Tulips, by Sylvia Plath
And it asks nothing, a name tag, a few trinkets.
It is what the dead close on, finally; I imagine them
Shutting their mouths on it, like a Communion tablet.
The tulips are too red in the first place, they hurt me.
Even through the gift paper I could hear them breathe
Lightly, through their white swaddlings, like an awful baby.
Their redness talks to my wound, it corresponds.
They are subtle : they seem to float, though they weigh me down,
Upsetting me with their sudden tongues and their color,
A dozen red lead sinkers round my neck.
Nobody watched me before, now I am watched.
The tulips turn to me, and the window behind me
Where once a day the light slowly widens and slowly thins,
And I see myself, flat, ridiculous, a cut-paper shadow
Between the eye of the sun and the eyes of the tulips,
And I have no face, I have wanted to efface myself.
The vivid tulips eat my oxygen.
Before they came the air was calm enough,
Coming and going, breath by breath, without any fuss.
Then the tulips filled it up like a loud noise.
Now the air snags and eddies round them the way a river
Snags and eddies round a sunken rust-red engine.
They concentrate my attention, that was happy
Playing and resting without committing itself.
The walls, also, seem to be warming themselves.
The tulips should be behind bars like dangerous animals;
They are opening like the mouth of some great African cat,
And I am aware of my heart: it opens and closes
Its bowl of red blooms out of sheer love of me.
The water I taste is warm and salt, like the sea,
And comes from a country far away as health.
Plath isn’t one of my favorites.

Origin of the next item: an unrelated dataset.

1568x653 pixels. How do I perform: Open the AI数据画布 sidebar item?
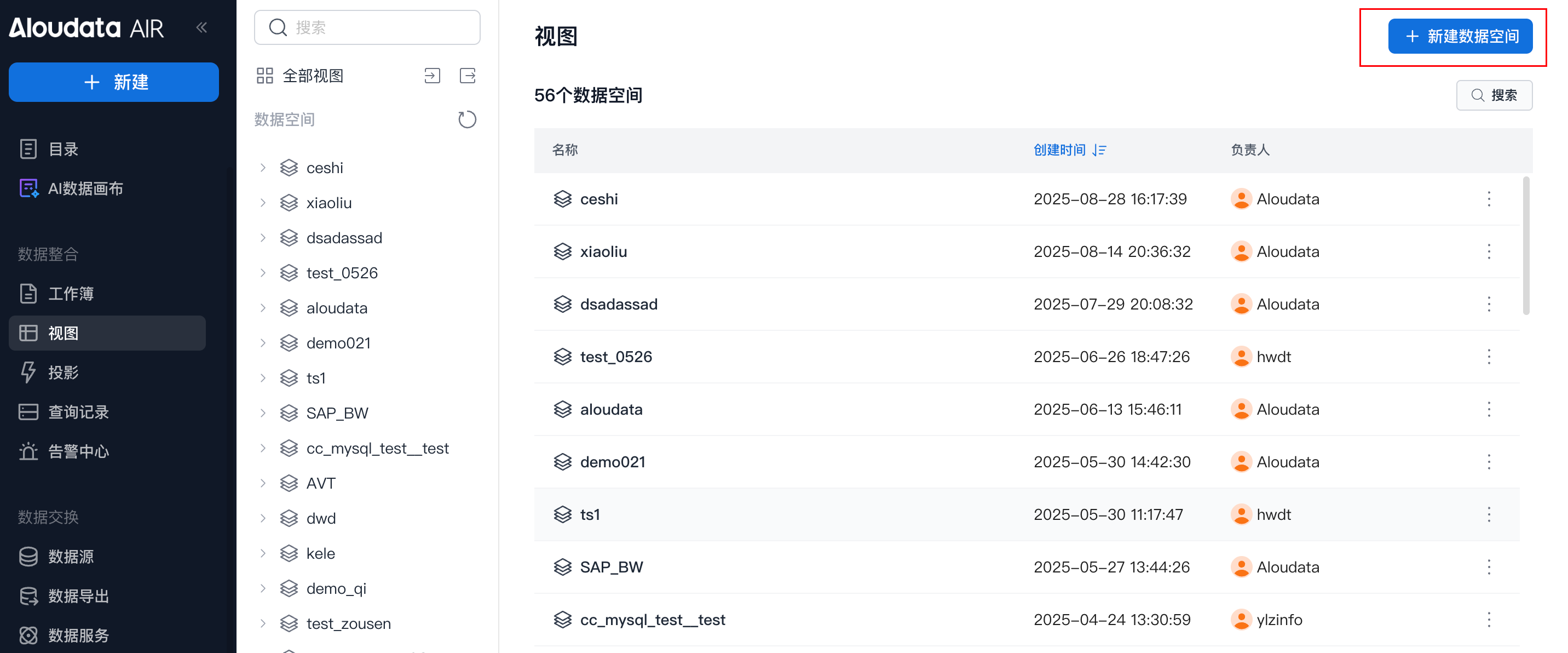click(85, 189)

Though her genius with a poem is undeniable, her crazy is so damn tangible it sets my teeth on edge. Reading through Ariel literally makes me want to swallow a fistful of pills and hunt up a pair of steel scissors.

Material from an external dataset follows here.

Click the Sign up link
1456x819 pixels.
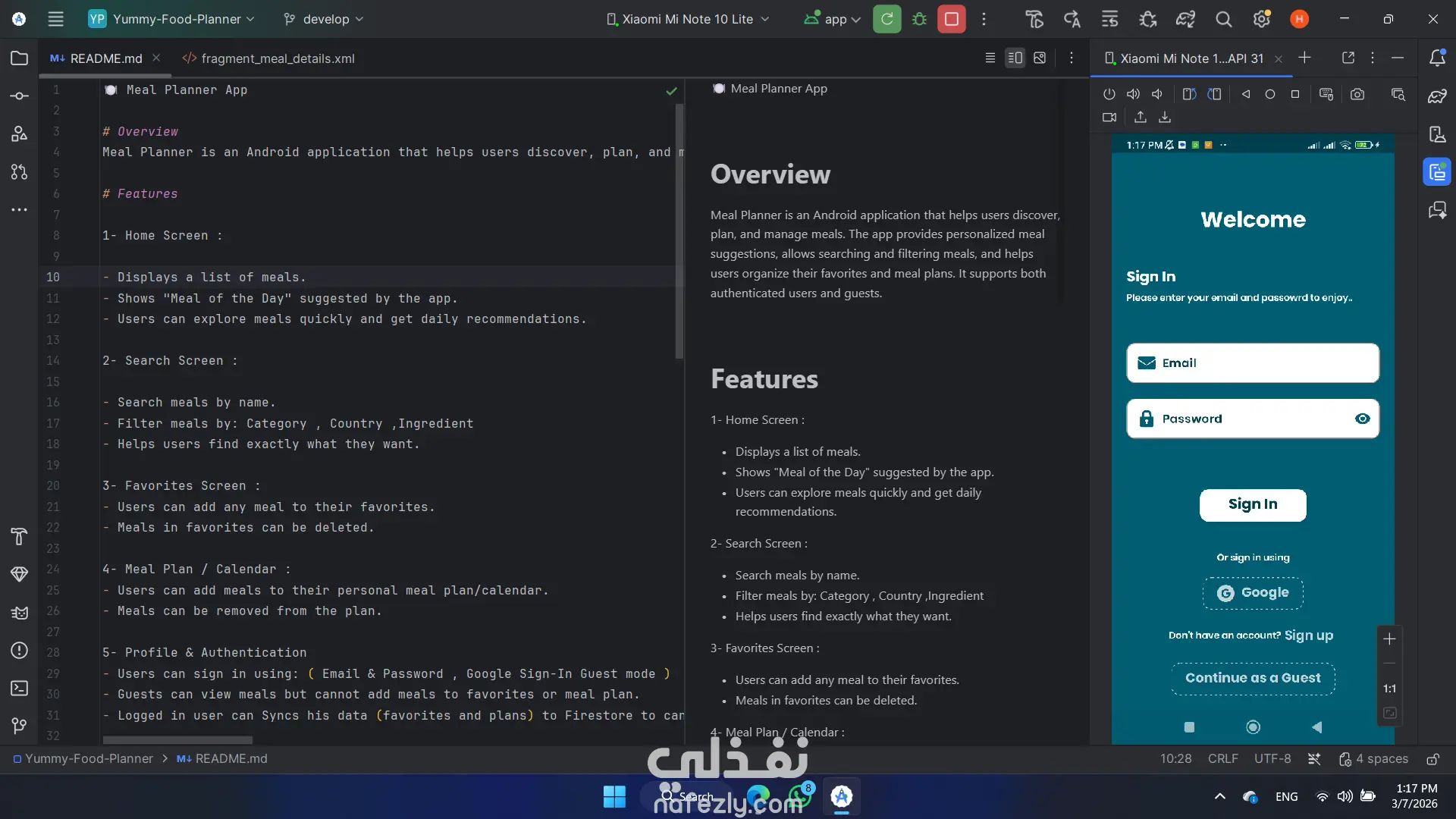point(1308,635)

Now hold on just a second before all you advocates of mental illness sufferers get up in arms at me … I’m being honest about evocative art here.
“Tulips” is my favorite of Plath’s work because it fires up sympathy within me — rather than rage and madness like most of her others. I become sympathetic, and perplexed, left wondering over the oddity that it is a bouquet of flowers, rather than a family portrait at her bedside, that forcibly pushes her away from the desire for death.
Are there poets that you have to avoid because of their ability to drive you over the edge?